[0.9.1.1] S3 read timeouts during batch ingestion tasks

Ryan O'Rourke

unread,

Oct 20, 2016, 1:14:01 PM10/20/16

to Druid User

Hello,

In our batch ingestions we experience read timeouts communicating with S3. This is pretty much the only time we see ingestion tasks fail.

My understanding is that some timeouts are to be expected when communicating with S3. Maybe the peons could do a better job handling them, but we can tolerate some low rate of failure - we have a daemon that watches for failed tasks and restarts them.

However, we're trying to scale up our indexer capacity to deal with backfill situations, and observationally it appears that as we increase the number of peons running on a single VM, the rate of failures due to S3 read timeouts also increases. I can't say this for sure or give you hard numbers - at this point, it's just "anecdata". But for example, I've been experimenting with running 20 peons on a 40-CPU m4.10xlarge, and for 27 tasks I have 14 failures.

=== SUPPLIED MATERIAL ===
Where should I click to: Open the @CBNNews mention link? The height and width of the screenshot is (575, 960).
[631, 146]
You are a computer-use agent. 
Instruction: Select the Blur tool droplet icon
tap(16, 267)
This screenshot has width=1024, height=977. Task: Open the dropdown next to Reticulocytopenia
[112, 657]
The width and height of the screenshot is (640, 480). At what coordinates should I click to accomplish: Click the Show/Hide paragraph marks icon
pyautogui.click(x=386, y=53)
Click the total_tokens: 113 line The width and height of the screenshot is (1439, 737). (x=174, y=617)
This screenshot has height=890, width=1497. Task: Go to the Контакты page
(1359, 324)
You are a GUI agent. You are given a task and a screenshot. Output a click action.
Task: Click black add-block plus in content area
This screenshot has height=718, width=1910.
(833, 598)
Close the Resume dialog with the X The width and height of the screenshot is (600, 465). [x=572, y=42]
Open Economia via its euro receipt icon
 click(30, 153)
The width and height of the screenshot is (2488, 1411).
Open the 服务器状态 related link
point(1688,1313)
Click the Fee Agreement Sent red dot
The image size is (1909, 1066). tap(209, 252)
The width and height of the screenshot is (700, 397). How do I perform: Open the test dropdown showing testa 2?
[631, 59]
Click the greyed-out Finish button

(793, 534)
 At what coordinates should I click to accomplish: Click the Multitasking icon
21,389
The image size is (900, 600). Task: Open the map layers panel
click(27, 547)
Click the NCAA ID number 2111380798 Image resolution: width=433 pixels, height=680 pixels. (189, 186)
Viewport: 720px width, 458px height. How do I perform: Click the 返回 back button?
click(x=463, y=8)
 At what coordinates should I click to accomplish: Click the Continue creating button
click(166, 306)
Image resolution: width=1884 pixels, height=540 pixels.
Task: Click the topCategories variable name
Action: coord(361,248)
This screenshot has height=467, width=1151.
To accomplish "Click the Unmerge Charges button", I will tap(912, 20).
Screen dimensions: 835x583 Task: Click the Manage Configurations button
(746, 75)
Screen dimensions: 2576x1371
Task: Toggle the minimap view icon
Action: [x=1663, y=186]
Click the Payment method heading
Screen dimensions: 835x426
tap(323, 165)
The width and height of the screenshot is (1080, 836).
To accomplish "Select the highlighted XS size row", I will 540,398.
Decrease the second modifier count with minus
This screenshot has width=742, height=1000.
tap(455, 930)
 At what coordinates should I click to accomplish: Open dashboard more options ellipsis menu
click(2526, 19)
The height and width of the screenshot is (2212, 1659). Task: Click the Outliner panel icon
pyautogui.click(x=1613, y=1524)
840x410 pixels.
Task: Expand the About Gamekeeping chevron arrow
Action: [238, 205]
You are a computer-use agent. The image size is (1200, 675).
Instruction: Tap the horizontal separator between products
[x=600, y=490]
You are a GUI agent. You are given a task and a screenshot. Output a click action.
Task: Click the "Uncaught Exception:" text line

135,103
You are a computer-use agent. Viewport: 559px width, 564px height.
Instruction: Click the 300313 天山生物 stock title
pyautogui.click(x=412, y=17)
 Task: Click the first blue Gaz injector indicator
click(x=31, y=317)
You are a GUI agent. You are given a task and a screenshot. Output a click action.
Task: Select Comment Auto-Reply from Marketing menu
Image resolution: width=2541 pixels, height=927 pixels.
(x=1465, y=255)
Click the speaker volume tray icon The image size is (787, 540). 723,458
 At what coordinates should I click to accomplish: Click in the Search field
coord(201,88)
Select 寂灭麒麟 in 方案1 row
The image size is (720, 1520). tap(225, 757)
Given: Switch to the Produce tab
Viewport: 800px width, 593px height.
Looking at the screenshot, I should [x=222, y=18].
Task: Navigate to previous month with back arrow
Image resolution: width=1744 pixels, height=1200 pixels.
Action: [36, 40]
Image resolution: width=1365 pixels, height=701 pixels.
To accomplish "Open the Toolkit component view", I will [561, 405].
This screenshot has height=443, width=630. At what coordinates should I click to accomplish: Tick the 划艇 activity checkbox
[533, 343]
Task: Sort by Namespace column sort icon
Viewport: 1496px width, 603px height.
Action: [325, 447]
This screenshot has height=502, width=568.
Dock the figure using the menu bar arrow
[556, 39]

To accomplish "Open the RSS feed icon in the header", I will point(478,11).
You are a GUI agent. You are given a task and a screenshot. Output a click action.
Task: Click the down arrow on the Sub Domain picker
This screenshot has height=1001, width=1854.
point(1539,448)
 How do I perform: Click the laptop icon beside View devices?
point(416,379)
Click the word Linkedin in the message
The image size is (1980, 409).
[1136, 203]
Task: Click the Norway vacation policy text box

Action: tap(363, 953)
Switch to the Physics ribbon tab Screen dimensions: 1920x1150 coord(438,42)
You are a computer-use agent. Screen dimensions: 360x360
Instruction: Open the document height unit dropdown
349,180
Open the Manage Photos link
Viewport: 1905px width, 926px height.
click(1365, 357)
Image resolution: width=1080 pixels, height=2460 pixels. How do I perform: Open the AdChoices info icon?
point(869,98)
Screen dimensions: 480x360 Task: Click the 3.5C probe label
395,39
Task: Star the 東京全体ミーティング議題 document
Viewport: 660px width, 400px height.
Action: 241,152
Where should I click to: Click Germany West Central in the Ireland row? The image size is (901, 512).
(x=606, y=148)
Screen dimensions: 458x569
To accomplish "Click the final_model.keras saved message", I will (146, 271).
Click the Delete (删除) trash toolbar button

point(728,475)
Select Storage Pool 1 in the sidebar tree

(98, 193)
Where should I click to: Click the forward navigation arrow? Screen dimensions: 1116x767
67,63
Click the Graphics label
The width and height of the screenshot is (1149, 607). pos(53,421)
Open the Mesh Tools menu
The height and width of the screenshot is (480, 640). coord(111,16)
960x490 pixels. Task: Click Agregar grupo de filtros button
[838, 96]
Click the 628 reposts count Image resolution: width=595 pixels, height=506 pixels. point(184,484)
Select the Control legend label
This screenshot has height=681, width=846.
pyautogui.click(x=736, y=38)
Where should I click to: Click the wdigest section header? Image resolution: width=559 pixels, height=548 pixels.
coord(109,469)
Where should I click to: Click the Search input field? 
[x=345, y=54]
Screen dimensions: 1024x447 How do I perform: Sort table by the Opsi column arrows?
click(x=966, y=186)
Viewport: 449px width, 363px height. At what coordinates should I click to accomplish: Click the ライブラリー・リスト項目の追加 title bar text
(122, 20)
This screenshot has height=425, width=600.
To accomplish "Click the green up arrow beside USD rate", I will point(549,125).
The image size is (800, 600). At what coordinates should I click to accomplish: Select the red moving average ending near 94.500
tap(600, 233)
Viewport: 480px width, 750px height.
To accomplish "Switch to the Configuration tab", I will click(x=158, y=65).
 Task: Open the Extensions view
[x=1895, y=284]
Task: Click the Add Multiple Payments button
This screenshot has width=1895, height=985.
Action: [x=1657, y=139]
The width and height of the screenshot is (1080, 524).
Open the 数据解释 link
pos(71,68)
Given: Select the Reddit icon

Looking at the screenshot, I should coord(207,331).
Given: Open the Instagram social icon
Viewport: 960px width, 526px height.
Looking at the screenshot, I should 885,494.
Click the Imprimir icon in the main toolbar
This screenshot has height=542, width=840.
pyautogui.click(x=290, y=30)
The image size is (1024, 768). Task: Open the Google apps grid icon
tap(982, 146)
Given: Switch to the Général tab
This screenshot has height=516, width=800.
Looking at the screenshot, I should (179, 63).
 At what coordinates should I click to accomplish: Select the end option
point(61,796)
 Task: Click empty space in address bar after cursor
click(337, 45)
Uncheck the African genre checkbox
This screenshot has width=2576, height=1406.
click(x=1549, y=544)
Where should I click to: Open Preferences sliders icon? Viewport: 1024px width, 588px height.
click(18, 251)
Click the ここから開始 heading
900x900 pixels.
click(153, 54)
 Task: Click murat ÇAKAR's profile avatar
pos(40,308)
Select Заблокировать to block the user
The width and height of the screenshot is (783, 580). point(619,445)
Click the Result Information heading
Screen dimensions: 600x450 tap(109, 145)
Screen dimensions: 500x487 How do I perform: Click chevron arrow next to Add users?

=== REQUIRED TASK 1 ===
Transcribe the S3 timeouts post between "Oct 20, 2016, 1:14:01 PM10/20/16" and "have 14 failures.", inclusive.
=== REQUIRED TASK 2 ===
For each statement, say whether the S3 timeouts post agrees with it, answering yes or no and quoting the words that decide it. (a) The poster says ingestion tasks fail for many different reasons. (b) The poster's team runs a daemon that restarts failed tasks. (c) In the experiment, 20 peons ran on a 40-CPU m4.10xlarge.

=== CORRECT RESPONSE 1 ===
Oct 20, 2016, 1:14:01 PM10/20/16

to Druid User

Hello,

In our batch ingestions we experience read timeouts communicating with S3. This is pretty much the only time we see ingestion tasks fail.

My understanding is that some timeouts are to be expected when communicating with S3. Maybe the peons could do a better job handling them, but we can tolerate some low rate of failure - we have a daemon that watches for failed tasks and restarts them.

However, we're trying to scale up our indexer capacity to deal with backfill situations, and observationally it appears that as we increase the number of peons running on a single VM, the rate of failures due to S3 read timeouts also increases. I can't say this for sure or give you hard numbers - at this point, it's just "anecdata". But for example, I've been experimenting with running 20 peons on a 40-CPU m4.10xlarge, and for 27 tasks I have 14 failures.

=== CORRECT RESPONSE 2 ===
(a) No: "This is pretty much the only time we see ingestion tasks fail."
(b) Yes: "we have a daemon that watches for failed tasks and restarts them."
(c) Yes: "I've been experimenting with running 20 peons on a 40-CPU m4.10xlarge"